= Marion D. Patterson =

American jurist (1876 – 1950)

Marion Dean Patterson (October 20, 1876 – January 6, 1950) was an American jurist who was an associate justice of the Supreme Court of Pennsylvania from 1940 until his death in 1950.

==Early life==
Patterson was born on October 20, 1876, in Williamsburg, Pennsylvania and graduated from Stewart's Academy. He taught school in Blair County, Pennsylvania for seven terms and studied law in his spare time. He graduated from Dickinson Law School and was admitted to the bar in 1904.

==Career==
Patterson was District Attorney of Blair County from 1912 to 1928, when he was elected president judge of the Court of Common Pleas for the Twenty-Fourth Judicial District. He was a candidate for the Republican nomination in the 1934 Pennsylvania gubernatorial election, but withdrew from the race on April 25 and endorsed Lieutenant Governor Edward C. Shannon. Patterson still appeared on the primary ballot and received 9,096 votes, while Shannon finished a distant second behind William A. Schnader. In 1935, Patterson was a candidate the Pennsylvania Supreme Court election, but lost the Republican nomination to Horace Stern. In 1938, Patterson was elected to a second ten-year term on the Court of Common Pleas.

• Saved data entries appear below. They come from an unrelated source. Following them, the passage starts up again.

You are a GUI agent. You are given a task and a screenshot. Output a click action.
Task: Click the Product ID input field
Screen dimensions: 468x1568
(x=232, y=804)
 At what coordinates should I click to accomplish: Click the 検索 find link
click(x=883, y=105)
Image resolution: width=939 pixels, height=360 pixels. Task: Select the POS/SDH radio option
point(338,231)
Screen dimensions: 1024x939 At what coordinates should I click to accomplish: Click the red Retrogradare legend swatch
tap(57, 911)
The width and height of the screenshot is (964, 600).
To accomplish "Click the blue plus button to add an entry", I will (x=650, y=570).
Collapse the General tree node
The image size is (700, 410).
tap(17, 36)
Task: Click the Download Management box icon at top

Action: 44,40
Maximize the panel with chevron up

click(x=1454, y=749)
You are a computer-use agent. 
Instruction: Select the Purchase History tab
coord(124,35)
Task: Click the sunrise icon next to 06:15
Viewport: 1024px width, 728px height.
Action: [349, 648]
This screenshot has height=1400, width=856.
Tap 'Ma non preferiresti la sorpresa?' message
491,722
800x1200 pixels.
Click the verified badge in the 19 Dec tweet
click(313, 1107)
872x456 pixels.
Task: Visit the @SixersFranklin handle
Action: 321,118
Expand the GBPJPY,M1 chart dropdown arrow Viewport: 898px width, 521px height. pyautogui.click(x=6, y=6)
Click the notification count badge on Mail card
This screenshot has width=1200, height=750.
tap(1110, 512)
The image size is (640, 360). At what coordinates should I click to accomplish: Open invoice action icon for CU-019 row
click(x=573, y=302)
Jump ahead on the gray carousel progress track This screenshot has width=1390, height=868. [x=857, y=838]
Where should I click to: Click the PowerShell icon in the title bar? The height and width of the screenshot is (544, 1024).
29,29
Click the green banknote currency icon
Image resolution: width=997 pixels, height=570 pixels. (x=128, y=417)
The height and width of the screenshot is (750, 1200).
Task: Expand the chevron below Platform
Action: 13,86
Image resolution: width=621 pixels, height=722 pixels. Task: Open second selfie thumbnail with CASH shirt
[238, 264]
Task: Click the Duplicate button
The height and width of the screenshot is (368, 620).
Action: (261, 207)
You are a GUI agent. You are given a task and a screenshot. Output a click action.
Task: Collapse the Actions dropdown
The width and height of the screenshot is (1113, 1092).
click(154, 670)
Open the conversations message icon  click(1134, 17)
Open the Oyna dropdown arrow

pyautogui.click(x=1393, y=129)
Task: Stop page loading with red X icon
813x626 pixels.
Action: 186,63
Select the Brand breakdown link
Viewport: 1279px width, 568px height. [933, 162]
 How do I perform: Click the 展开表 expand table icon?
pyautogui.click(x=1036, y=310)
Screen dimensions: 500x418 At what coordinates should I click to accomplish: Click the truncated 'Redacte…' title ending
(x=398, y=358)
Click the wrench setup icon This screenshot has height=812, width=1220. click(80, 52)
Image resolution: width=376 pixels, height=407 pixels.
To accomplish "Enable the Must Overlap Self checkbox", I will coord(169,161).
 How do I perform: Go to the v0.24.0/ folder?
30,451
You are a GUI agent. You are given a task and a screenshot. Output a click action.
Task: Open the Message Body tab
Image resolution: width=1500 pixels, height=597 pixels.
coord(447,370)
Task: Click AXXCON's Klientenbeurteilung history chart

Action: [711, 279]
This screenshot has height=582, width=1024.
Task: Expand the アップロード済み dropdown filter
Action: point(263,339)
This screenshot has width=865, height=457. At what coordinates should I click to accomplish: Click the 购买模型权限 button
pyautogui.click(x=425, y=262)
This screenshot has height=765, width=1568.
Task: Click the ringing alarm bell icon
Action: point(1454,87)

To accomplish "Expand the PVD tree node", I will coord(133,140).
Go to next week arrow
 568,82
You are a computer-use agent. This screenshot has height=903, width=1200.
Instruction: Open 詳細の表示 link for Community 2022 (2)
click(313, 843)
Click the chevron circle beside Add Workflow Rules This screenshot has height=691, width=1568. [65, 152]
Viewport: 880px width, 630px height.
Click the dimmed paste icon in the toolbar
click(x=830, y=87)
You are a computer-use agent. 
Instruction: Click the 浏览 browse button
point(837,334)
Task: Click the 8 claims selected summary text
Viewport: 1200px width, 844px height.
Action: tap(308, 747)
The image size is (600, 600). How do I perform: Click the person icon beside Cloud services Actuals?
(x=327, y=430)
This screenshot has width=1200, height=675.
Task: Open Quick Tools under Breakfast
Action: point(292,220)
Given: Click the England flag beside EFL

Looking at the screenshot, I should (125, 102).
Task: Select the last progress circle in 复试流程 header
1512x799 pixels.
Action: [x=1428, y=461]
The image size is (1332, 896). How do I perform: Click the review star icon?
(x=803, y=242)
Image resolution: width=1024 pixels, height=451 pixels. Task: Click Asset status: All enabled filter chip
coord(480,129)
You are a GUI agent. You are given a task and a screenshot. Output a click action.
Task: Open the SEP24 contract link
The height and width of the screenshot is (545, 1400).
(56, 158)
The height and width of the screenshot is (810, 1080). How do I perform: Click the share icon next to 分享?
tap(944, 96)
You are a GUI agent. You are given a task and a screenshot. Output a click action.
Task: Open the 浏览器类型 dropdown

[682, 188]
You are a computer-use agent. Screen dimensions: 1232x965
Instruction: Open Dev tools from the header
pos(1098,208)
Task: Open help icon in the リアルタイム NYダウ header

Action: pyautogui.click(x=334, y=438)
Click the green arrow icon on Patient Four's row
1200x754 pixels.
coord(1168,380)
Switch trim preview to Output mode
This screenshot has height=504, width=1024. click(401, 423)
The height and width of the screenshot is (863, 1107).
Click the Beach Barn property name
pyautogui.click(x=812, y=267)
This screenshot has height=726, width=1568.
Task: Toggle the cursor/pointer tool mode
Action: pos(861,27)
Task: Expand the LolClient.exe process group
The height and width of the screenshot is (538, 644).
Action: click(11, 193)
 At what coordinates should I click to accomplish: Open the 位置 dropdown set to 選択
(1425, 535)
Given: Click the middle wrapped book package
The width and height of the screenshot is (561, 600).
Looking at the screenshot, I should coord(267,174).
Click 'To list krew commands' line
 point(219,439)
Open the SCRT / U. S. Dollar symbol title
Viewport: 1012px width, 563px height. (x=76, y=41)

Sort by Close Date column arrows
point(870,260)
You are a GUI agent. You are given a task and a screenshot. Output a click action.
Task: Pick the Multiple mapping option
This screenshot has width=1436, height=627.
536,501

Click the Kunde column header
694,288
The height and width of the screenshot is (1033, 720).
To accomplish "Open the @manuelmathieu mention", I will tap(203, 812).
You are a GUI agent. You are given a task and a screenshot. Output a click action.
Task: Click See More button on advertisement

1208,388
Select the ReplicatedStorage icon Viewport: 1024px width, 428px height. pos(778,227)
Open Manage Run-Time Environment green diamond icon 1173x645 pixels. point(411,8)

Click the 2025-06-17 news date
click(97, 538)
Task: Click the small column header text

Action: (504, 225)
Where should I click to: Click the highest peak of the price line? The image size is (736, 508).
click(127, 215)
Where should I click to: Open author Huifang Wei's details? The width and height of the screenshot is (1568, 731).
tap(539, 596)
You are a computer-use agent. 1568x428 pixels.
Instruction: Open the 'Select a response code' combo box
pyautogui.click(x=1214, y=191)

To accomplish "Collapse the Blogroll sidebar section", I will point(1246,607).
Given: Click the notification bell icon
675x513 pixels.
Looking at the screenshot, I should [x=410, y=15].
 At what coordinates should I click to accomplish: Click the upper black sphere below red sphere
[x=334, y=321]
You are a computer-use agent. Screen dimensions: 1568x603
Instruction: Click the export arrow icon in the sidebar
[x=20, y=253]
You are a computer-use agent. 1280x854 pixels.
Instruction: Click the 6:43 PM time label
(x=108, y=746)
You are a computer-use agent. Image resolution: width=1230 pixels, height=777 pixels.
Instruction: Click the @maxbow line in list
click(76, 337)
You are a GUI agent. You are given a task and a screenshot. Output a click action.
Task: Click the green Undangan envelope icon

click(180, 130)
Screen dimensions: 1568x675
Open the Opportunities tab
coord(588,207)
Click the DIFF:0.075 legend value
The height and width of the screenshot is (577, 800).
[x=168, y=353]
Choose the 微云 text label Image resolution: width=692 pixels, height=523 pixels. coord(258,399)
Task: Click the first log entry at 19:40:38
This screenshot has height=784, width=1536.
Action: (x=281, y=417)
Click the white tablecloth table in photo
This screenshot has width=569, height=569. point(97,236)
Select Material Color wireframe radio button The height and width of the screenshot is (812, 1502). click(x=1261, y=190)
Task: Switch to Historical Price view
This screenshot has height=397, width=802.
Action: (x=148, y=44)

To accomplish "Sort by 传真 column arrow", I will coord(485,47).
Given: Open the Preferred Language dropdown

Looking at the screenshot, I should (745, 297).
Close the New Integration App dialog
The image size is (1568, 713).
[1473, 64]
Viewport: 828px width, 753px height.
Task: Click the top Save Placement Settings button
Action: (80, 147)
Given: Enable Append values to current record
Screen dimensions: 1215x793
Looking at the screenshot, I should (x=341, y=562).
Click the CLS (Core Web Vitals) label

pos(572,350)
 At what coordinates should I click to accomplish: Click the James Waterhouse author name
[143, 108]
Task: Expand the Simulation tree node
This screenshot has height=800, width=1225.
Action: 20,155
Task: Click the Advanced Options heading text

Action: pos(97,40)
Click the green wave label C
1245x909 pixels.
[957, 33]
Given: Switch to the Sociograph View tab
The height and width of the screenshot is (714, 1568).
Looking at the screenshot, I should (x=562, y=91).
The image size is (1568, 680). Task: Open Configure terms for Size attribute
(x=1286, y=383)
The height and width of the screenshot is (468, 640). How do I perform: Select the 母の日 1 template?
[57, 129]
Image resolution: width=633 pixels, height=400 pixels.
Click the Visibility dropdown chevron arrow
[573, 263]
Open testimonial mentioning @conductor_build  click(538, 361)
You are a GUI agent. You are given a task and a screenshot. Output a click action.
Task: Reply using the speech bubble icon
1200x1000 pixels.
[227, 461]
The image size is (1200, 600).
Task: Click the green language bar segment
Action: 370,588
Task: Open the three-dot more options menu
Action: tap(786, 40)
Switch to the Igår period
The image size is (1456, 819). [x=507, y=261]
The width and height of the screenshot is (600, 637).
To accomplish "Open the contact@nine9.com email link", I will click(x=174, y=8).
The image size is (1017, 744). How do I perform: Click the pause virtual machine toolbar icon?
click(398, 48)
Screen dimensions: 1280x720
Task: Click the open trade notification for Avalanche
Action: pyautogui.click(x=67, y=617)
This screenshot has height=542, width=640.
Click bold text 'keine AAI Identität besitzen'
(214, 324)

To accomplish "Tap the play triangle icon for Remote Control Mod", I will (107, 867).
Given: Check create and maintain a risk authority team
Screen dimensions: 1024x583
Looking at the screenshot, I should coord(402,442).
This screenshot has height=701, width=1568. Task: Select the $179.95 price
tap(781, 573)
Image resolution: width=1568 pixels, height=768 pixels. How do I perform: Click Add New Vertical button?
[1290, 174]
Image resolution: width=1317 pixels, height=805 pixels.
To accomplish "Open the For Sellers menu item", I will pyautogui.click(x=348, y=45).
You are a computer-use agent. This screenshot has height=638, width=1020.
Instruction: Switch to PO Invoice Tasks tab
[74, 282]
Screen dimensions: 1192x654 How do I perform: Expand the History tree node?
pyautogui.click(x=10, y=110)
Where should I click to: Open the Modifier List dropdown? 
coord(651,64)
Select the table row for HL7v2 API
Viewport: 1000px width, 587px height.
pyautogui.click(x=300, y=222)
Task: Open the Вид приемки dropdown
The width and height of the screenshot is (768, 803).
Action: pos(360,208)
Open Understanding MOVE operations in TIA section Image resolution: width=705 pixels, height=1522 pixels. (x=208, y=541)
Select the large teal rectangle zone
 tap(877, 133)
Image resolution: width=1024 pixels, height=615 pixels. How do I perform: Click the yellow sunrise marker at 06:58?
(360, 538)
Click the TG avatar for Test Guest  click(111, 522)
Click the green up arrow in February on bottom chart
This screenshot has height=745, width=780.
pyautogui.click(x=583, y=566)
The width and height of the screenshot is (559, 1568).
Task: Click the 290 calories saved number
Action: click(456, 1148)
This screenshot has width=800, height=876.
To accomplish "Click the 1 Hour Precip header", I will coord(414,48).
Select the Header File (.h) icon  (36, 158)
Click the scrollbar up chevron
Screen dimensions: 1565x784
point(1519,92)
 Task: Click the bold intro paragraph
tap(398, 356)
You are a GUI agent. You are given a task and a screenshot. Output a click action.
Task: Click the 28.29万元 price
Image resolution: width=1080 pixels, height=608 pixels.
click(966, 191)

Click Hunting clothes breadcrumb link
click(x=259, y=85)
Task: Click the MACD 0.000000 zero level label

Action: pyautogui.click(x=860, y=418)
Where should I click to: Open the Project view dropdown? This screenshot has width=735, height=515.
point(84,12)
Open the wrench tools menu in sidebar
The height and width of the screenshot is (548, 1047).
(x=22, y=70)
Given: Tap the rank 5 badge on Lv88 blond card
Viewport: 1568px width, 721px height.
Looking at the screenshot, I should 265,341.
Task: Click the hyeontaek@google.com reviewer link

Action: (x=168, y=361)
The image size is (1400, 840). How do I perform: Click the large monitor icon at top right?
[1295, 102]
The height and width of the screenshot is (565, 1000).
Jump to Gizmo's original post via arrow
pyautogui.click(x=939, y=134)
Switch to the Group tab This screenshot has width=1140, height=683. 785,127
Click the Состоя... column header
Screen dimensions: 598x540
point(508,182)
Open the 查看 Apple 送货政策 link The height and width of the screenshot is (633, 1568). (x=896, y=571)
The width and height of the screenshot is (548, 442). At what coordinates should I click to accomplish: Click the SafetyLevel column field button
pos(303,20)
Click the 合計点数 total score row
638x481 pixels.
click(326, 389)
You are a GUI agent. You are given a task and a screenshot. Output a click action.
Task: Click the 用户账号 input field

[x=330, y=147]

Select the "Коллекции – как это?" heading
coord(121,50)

In 1939, Patterson was a candidate for the Pennsylvania Supreme Court seat that was being vacated by the retiring John W. Kephart. Patterson received the backing the Republican establishment as well as Kephart's endorsement. In the Republican primary, he faced Sara Soffel, the first woman to run for a seat on the Supreme Court of Pennsylvania. She ran in both the Republican and Democratic primaries and garnered the most total votes, but did not receive a majority in either race. He narrowly defeated Democrat Herbert Funk Goodrich in the general election, 226,784 votes to 222,553.

Patterson was sworn in on January 2, 1940. He was succeeded on the common pleas court by his brother, George.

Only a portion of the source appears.